Prove that $f_k$ is invertible by [](#eq:encrypt) and [](#eq:decrypt). In other words, anyone can recover the plaintext $x$ from its ciphertext $y$ by computing the inverse

$$
x = f_k^{-1}(y),
$$

even without the knowledge of the private key $d$.

::::

YOUR ANSWER HERE

In essence, $f_k$ must be invertible for the ciphertext to be decryptable. To overcome this limitation, we can adopt a different approach. Instead of requiring $f_k$ to be invertible, we can make it *computationally infeasible* to invert. For instance:

::::{prf:example} Integer factorization

Computing the product $n$ of from two prime numbers $p$ and $q$, i.e., $n=pq$, is easy. However, the reverse process of factoring $n$ to $p$ and $q$ is difficult (in a class of problems called [co-NP](https://en.wikipedia.org/wiki/Integer_factorization)). As the size of $p$ and $q$ increases, the time required to factor $n$ increases dramatically as illustrated [here](https://www.khanacademy.org/computing/computer-science/cryptography/modern-crypt/pi/time-complexity-exploration).

::::

We seek a collection of $f_k$'s that are easy to compute in one way but difficult to invert directly except using $g_l$. Such a function is called a trapdoor function, which is a special kind of [one-way function](https://en.wikipedia.org/wiki/One-way_function):

::::{prf:definition} Public/asymmetric key cipher
:label: def:akc

A public key cipher is a family of [trapdoor functions](https://en.wikipedia.org/wiki/Trapdoor_function#References) 

$$
f_k: \mathcal{X} \to \mathcal{Y}
$$ 

pameterized by the public key $k\in \mathcal{K}$. In particular, a sequence of such cipher with respect to the key length $m:=\lceil \log \lvert \mathcal{K}\rvert \rceil$ is:[^m]
- **Encryptable** if computing $y := f_k(x)$ is probabilistic polynomial time ([PP](https://en.wikipedia.org/wiki/PP_(complexity))) in $m$ for every $x\in \mathcal{X}$.
- **Decryptable** if there exists $g_l$ for each $f_k$ such that $g_l(y) = x$ almost surely and can be done in PP.
- **Secure** if computing $x$ from $y$, $l$, $f$, and $g$ is not PP.

::::

[^m]: Computational complexity is an asymptotic notion with respect to the order of growth of $m$.
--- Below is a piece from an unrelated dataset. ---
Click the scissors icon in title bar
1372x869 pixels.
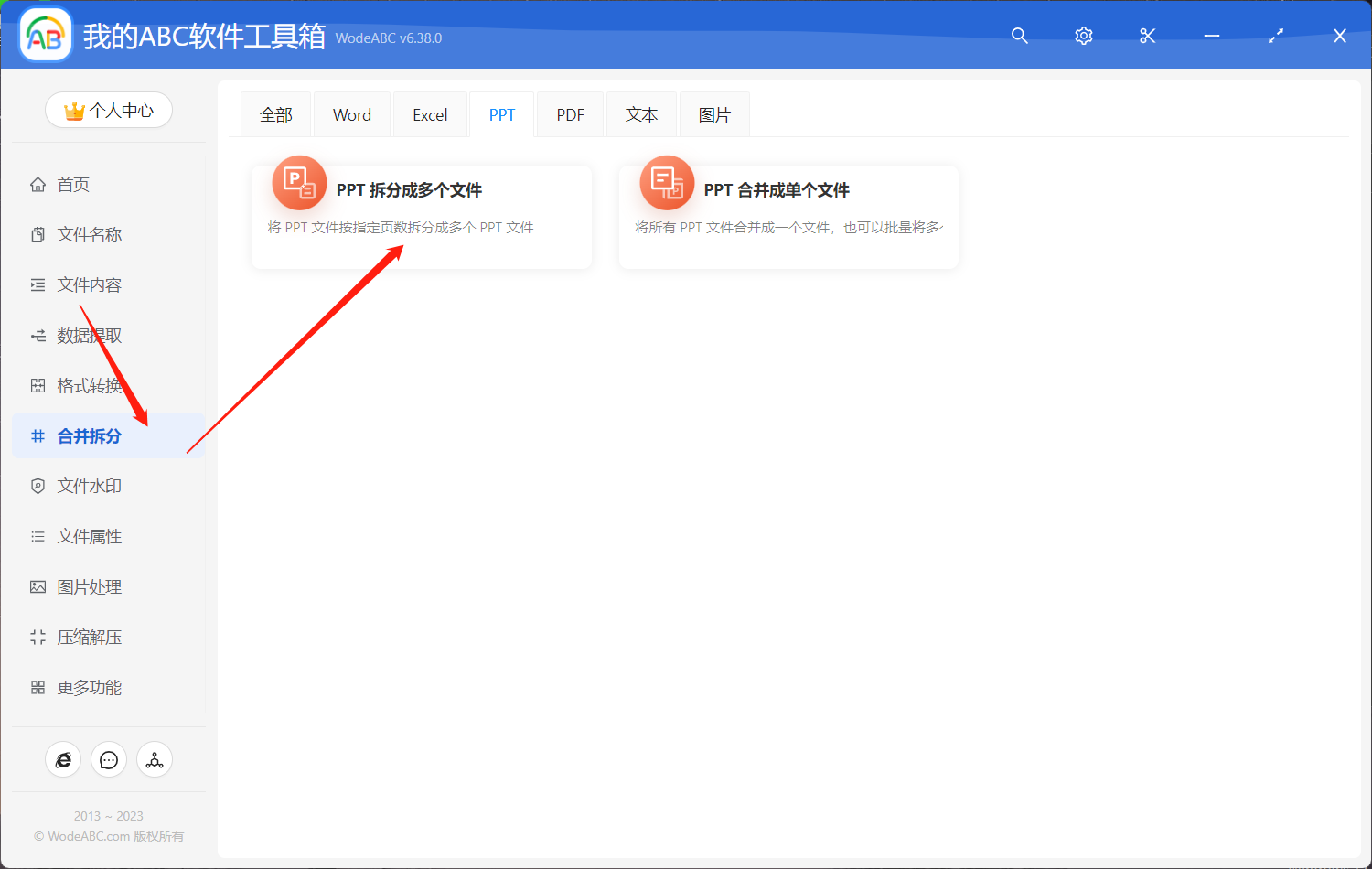pos(1147,36)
**How to construct the trapdoor function $f_k$ and the inverse $g_l$?**

No one knows:

::::{seealso} P vs NP

The existence of one-way functions remains unknown today. If one could show existence of such functions, they would prove [P$\neq $NP](https://en.wikipedia.org/wiki/P_versus_NP_problem), resolving one of the [Millennium Prize Problems](https://en.wikipedia.org/wiki/Millennium_Prize_Problems).

::::

Nevertheless, there are plausible implementations such as the RSA algorithm.

## RSA Algorithm

In the sequel, we will dive into the RSA algorithm, which was a public key cipher invented by [Rivest, Shamir, and Adleman](https://doi.org/10.1145/359340.359342) at MIT. Its security is based on the computational difficulty of factoring numbers with prime factors.
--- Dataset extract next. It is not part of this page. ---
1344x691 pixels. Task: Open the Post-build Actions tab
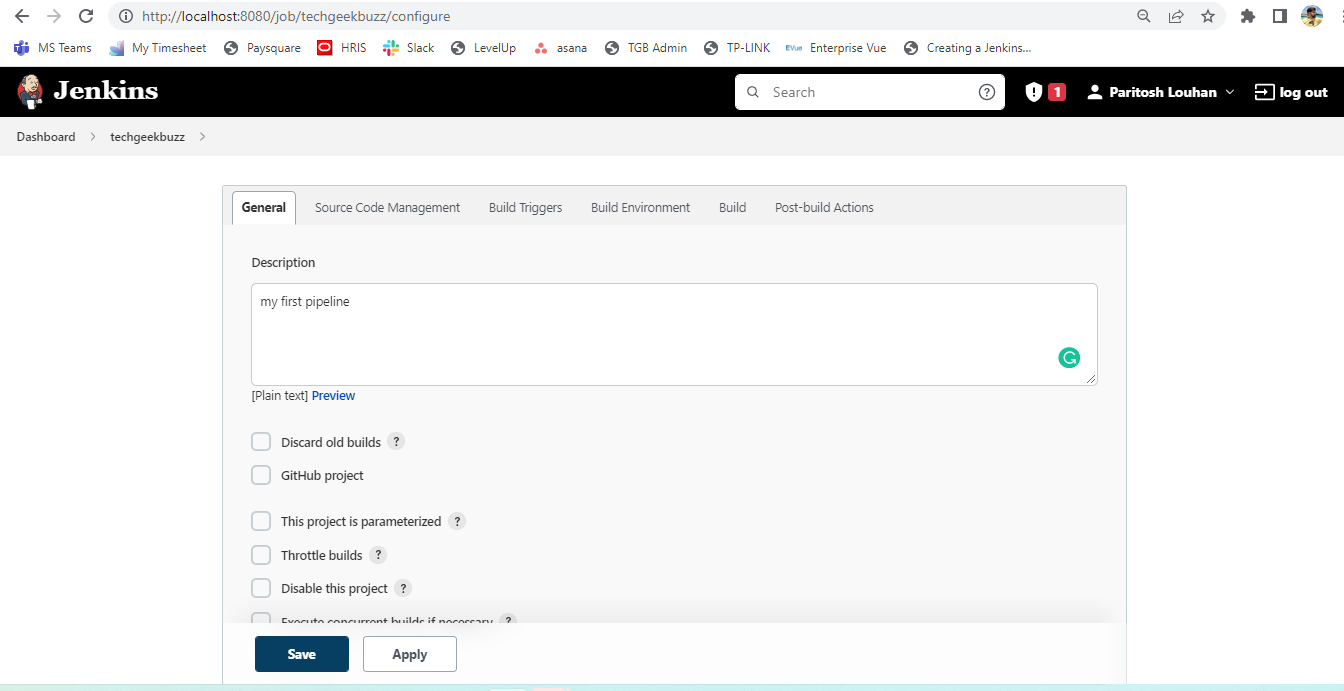[824, 208]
### Encryption and Decryption

The encryption and decryption use modular exponentiation instead of addition:

::::{prf:definition} RSA encryption/decryption
:label: def:rsa

$$
\begin{align}
f_k(x) &:= x^e \bmod n && \text{where }k:=(e,n)\\
g_l(y) &:= y^d \bmod n && \text{where }l:=(d,n),
\end{align}
$$

where $e$, $d$, and $n$ are positive integers, and 

$$
x, y \in \mathcal{X} = \mathcal{Y} := \Set{1, \dots, n-1}.
$$

::::

$e$, $d$, and $n$ need to be chosen carefully to ensure security. For instance, it is insecure to choose $e=1$ because, otherwise, $x=f_k(x)$, i.e., the plaintext is unencrypted, or equivalently, the private key is readily computed with $d=1$.

::::{exercise}
:label: ex:zero-excluded

Why is it insecure to allow the plaintext $x$ to be $0$, i.e., with $\mathcal{X}:=\Set{0, 1, \dots, n-1}$ instead?

::::

YOUR ANSWER HERE

Computing the exponentiation for encryption and decryption can be fast using [repeated squaring](https://en.wikipedia.org/wiki/Exponentiation_by_squaring). The built-in function `pow` already has an efficient implementation:

In [None]:
x, e, n = 3, 2 ** 1000000, 4
pow(x, e, n)

Is `pow(x, e, n)` the same as the following code?

```python
x ** e % n
```

Try it in a new console.

::::{exercise}
:label: ex:rsa3

Implement your own code `modular_pow` (without using the `pow` function) using [repeated squaring](https://en.wikipedia.org/wiki/Exponentiation_by_squaring) and the property that

$$
(a^c \bmod b) = (a\bmod b)^c \bmod b.
$$ (eq:rsa:modular_pow)

::::

In [None]:
def mod_pow(x, e, n):
    """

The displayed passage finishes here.